_Target pointing data_.
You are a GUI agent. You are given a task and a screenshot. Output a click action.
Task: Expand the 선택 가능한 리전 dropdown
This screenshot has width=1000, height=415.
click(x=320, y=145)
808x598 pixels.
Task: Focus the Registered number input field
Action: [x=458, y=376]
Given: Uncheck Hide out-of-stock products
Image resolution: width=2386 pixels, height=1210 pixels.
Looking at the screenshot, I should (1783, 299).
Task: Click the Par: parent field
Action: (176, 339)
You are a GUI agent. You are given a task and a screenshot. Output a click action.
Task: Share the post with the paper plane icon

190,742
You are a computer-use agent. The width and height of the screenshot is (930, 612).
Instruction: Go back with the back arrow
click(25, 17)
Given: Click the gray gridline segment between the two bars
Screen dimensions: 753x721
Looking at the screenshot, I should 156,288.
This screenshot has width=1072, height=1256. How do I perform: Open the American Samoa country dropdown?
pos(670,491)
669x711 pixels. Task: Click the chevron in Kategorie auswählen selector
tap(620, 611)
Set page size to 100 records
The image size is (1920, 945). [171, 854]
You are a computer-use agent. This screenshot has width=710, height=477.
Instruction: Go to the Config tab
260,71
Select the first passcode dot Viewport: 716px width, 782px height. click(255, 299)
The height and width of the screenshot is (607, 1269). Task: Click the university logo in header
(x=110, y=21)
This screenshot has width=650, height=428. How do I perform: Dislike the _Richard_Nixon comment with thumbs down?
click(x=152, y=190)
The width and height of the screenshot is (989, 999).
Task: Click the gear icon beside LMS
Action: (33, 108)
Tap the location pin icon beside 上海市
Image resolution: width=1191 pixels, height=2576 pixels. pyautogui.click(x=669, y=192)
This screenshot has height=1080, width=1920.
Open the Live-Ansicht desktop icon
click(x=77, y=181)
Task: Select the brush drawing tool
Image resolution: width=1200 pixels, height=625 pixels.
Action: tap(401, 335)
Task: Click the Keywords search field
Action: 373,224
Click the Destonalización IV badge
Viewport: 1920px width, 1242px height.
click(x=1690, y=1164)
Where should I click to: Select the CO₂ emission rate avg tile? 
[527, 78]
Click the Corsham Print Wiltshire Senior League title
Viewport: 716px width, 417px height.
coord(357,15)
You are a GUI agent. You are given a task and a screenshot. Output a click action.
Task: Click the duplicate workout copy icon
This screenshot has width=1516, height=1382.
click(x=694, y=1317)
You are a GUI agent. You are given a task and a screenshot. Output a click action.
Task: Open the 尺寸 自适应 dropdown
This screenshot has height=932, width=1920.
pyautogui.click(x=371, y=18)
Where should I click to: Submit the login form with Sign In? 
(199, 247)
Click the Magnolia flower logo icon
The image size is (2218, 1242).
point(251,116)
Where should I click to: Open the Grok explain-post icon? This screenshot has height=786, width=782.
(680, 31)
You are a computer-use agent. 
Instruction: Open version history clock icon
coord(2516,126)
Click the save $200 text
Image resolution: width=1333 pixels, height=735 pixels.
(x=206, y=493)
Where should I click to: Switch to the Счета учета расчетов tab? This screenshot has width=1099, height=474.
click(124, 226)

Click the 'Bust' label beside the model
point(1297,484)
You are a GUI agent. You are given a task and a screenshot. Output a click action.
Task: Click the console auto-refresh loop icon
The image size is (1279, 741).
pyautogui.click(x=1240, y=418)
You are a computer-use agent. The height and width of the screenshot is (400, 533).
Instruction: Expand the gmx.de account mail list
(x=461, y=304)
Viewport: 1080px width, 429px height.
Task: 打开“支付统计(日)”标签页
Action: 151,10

_TASK TO COMPLETE_. Please print the data lines starting at the line that has "Select the first" and stopping after the line that has "pyautogui.click(x=371, y=18)".

_TASK OUTPUT_.
Select the first passcode dot Viewport: 716px width, 782px height. click(255, 299)
The height and width of the screenshot is (607, 1269). Task: Click the university logo in header
(x=110, y=21)
This screenshot has width=650, height=428. How do I perform: Dislike the _Richard_Nixon comment with thumbs down?
click(x=152, y=190)
The width and height of the screenshot is (989, 999).
Task: Click the gear icon beside LMS
Action: (33, 108)
Tap the location pin icon beside 上海市
Image resolution: width=1191 pixels, height=2576 pixels. pyautogui.click(x=669, y=192)
This screenshot has height=1080, width=1920.
Open the Live-Ansicht desktop icon
click(x=77, y=181)
Task: Select the brush drawing tool
Image resolution: width=1200 pixels, height=625 pixels.
Action: tap(401, 335)
Task: Click the Keywords search field
Action: 373,224
Click the Destonalización IV badge
Viewport: 1920px width, 1242px height.
click(x=1690, y=1164)
Where should I click to: Select the CO₂ emission rate avg tile? 
[527, 78]
Click the Corsham Print Wiltshire Senior League title
Viewport: 716px width, 417px height.
coord(357,15)
You are a GUI agent. You are given a task and a screenshot. Output a click action.
Task: Click the duplicate workout copy icon
This screenshot has width=1516, height=1382.
click(x=694, y=1317)
You are a GUI agent. You are given a task and a screenshot. Output a click action.
Task: Open the 尺寸 自适应 dropdown
This screenshot has height=932, width=1920.
pyautogui.click(x=371, y=18)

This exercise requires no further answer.